**TASK DIRECTIONS**
Pull out every line in the data that has the string "Accountable" in it.

**EXTRACTED DATA**
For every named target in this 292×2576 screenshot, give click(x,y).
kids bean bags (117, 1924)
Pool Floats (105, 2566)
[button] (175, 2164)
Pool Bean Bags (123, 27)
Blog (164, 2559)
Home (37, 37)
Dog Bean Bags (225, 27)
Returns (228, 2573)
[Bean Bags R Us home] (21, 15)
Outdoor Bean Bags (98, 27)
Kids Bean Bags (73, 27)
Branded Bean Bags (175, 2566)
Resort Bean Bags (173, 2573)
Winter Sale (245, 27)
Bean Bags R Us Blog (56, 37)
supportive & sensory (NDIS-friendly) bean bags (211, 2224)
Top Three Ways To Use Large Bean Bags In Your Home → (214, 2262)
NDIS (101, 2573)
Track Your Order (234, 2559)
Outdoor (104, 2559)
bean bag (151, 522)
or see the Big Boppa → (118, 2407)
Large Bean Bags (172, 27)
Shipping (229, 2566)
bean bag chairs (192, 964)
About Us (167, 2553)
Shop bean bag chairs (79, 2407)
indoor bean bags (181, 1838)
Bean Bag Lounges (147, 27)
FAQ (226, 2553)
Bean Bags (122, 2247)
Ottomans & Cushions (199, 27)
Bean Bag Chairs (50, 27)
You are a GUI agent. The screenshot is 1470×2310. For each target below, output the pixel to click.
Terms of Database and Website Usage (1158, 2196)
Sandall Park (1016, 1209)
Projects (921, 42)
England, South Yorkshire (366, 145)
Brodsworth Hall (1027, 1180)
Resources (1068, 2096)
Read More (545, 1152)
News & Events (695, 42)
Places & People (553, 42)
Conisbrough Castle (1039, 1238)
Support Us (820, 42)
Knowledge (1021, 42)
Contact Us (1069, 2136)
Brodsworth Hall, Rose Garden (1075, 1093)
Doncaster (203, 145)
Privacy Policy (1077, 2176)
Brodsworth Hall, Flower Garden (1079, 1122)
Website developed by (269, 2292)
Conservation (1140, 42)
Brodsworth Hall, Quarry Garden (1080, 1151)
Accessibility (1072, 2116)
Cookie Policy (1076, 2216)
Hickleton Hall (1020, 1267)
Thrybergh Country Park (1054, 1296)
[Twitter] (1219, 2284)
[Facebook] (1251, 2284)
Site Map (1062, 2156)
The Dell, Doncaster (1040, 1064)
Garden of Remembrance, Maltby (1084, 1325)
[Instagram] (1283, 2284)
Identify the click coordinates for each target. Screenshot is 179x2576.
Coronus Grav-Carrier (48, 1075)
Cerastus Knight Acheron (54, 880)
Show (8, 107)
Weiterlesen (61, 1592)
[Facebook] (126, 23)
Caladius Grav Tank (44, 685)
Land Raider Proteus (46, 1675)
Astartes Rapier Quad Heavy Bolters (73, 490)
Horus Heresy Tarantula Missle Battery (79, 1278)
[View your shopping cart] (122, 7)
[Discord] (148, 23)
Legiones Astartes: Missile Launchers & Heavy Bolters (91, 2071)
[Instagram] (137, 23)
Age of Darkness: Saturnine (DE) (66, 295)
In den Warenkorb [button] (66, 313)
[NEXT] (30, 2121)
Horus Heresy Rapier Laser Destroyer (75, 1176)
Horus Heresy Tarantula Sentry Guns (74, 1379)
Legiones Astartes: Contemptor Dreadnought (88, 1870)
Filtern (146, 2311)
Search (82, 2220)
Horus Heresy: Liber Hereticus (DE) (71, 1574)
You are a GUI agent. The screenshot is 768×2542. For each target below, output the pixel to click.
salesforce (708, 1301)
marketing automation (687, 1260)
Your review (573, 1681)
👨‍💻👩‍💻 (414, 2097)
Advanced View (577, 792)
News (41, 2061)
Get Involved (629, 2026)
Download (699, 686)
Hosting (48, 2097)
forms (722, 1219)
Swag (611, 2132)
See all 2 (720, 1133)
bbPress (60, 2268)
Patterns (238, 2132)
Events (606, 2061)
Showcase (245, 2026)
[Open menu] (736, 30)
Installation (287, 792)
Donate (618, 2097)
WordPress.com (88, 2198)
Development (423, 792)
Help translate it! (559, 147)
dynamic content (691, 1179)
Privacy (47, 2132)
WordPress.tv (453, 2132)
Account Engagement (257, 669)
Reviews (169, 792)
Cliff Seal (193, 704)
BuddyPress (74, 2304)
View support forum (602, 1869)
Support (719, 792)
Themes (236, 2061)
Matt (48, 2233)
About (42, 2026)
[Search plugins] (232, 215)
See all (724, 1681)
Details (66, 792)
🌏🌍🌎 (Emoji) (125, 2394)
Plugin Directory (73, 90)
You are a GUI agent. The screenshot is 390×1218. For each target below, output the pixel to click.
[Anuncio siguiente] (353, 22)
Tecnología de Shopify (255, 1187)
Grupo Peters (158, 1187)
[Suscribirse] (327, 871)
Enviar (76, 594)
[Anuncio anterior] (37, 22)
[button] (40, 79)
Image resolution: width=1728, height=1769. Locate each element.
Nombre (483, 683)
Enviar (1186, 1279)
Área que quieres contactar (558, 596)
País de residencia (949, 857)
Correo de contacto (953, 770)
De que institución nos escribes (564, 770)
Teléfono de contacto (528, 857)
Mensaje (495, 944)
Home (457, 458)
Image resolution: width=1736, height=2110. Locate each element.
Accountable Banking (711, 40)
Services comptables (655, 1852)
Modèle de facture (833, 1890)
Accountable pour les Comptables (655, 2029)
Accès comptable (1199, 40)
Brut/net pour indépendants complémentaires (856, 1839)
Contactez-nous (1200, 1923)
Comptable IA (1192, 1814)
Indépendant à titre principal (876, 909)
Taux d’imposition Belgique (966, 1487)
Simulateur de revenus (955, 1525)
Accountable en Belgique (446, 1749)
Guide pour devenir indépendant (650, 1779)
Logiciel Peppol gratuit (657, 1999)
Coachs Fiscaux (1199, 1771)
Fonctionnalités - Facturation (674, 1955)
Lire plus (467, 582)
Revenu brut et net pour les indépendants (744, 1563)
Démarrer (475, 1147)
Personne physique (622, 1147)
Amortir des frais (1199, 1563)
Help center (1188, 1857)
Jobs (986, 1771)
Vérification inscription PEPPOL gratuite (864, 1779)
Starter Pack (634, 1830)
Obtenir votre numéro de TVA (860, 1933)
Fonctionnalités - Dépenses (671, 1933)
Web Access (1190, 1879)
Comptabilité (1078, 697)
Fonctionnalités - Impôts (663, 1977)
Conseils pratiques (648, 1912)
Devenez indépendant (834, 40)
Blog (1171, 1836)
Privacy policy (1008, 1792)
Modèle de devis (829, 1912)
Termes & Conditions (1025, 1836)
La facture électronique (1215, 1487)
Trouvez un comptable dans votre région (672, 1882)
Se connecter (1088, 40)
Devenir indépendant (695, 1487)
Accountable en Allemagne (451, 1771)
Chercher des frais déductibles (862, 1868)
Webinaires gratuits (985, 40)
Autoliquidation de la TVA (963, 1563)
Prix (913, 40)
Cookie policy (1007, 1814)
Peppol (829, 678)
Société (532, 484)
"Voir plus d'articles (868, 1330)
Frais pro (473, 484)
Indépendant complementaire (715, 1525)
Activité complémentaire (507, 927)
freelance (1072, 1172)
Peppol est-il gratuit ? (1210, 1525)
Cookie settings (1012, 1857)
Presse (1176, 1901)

**RESULT FOR THIS EXERCISE**
Accountable Banking (711, 40)
Accountable pour les Comptables (655, 2029)
Accountable en Belgique (446, 1749)
Accountable en Allemagne (451, 1771)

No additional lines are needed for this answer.